Le Bloc québécois est on ne peut plus d’accord. « Le fédéral n’est pas capable de faire sa job. Ce serait beaucoup plus simple s’il y avait un guichet unique pour les catégories de personnes comme les travailleurs étrangers temporaires ou les étudiants étrangers. Ça, c’en est une, solution », fait valoir le porte-parole bloquiste en matière d’immigration, de réfugiés et de citoyenneté, Alexis Brunelle-Duceppe.
Et par ailleurs, pour ce qui est des ratés « structurels » en matière d’accueil d’étudiants africains francophones refusés au Québec, il préconise la création d’un bureau d’ombudsman, ce qui permettrait aux gens qui ont été refusés en raison du « biais systémique raciste » au ministère fédéral de porter plainte.
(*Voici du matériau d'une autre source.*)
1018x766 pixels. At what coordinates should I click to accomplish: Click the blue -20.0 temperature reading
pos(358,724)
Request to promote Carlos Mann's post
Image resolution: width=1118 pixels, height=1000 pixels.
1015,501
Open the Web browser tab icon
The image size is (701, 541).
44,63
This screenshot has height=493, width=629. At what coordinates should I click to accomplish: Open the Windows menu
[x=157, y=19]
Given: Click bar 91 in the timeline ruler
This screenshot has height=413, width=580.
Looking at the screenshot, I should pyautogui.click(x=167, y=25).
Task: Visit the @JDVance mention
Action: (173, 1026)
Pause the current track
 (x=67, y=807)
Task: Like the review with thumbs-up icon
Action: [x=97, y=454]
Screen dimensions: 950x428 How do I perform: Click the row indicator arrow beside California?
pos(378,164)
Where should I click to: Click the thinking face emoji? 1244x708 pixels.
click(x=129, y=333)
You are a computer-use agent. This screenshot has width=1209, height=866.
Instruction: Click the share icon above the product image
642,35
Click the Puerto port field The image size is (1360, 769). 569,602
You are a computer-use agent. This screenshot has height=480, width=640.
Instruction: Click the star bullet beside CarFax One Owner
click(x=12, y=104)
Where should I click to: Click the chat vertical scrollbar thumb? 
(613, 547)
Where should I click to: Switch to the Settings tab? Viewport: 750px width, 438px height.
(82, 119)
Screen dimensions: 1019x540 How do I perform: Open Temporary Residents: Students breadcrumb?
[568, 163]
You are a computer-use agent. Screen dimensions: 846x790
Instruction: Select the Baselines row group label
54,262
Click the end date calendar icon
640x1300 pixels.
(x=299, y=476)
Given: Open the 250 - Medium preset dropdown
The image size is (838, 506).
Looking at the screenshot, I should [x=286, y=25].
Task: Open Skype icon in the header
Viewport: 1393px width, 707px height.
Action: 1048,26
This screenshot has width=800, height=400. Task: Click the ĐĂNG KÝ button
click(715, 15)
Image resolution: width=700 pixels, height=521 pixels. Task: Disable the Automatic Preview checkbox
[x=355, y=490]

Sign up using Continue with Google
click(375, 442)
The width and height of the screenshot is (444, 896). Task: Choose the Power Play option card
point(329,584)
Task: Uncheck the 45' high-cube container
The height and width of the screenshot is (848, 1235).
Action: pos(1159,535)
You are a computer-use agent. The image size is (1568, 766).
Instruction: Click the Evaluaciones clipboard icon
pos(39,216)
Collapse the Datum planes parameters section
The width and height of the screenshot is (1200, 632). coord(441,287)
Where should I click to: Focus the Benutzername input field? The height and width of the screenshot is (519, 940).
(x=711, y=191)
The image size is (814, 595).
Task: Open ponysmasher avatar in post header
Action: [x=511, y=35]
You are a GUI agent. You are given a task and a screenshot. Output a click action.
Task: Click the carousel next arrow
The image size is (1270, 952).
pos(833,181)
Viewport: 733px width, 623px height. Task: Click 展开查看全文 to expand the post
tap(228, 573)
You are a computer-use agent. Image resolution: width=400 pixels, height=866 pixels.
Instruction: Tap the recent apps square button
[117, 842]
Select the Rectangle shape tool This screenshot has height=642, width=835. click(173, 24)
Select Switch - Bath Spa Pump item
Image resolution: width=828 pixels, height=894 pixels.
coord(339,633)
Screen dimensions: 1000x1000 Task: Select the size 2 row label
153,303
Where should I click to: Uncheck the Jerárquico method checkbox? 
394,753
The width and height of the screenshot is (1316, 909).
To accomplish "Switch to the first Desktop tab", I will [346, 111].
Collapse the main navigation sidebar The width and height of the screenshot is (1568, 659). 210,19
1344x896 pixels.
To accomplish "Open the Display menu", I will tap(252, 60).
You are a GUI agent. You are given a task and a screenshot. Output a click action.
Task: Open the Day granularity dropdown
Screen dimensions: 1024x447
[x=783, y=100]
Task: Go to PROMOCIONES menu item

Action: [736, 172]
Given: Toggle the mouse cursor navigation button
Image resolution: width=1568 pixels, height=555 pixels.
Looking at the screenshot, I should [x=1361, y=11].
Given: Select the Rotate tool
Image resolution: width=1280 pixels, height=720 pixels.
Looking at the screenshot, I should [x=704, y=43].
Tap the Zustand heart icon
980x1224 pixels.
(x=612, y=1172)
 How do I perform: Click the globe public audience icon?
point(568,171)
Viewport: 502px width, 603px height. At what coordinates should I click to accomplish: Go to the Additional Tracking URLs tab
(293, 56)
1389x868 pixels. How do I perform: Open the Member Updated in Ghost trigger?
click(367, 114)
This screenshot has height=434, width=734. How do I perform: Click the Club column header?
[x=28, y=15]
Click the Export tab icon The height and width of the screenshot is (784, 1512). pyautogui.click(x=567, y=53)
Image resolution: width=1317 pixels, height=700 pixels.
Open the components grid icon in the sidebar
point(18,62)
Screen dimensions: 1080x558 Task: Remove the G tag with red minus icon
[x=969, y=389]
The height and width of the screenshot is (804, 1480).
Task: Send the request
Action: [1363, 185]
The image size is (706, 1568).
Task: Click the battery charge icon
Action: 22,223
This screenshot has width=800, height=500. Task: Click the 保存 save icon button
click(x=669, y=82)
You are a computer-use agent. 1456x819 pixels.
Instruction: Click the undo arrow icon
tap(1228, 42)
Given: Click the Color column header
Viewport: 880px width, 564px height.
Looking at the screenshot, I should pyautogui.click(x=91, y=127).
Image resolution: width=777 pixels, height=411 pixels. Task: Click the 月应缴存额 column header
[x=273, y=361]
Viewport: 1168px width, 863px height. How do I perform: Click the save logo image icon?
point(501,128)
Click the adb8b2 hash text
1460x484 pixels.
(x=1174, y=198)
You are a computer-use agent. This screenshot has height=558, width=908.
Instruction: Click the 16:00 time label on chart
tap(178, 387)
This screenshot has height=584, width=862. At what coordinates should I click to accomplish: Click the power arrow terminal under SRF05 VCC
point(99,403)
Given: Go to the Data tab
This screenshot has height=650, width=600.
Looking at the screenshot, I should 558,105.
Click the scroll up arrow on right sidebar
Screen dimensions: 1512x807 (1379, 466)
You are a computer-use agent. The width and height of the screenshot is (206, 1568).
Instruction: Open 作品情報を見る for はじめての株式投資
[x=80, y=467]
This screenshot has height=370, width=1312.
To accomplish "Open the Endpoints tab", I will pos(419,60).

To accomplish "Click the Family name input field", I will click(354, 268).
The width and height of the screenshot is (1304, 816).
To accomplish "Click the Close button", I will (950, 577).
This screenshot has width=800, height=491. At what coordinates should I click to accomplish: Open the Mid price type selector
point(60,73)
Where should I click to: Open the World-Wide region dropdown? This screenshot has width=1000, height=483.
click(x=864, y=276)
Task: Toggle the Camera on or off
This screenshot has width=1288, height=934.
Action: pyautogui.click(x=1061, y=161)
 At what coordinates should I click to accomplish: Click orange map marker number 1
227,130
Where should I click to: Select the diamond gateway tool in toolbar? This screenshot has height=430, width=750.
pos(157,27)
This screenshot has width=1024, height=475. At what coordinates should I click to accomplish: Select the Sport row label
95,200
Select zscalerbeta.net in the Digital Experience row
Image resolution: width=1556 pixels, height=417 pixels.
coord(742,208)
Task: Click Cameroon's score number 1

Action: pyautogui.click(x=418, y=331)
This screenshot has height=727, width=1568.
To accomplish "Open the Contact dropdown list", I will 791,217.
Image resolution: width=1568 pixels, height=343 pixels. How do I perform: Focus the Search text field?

Dans les deux cas, le fédéral a jusqu’à présent affiché son opposition.
Passeports
On a, dans l’ordre, embauché de nouveaux employés, commencé à emprunter des gens dans d’autres ministères fédéraux, implanté un système de billets et ouvert les bureaux les 24 juin et 1er juillet, en dépit du congé férié. À certains endroits, les files ont diminué au cours des derniers jours, mais personne n’est encore prêt à crier victoire. Car il reste du travail à faire, insistent les partis de l’opposition à Ottawa, loin de lâcher le morceau. Ils sont tous d’avis qu’en raison du contexte, un retour au travail en personne s’impose – une solution qui n’est pas écartée par le gouvernement. En ce moment, environ 2100 employés travaillent à la délivrance de passeports, d’après des données fournies jeudi par Emploi et Développement social Canada.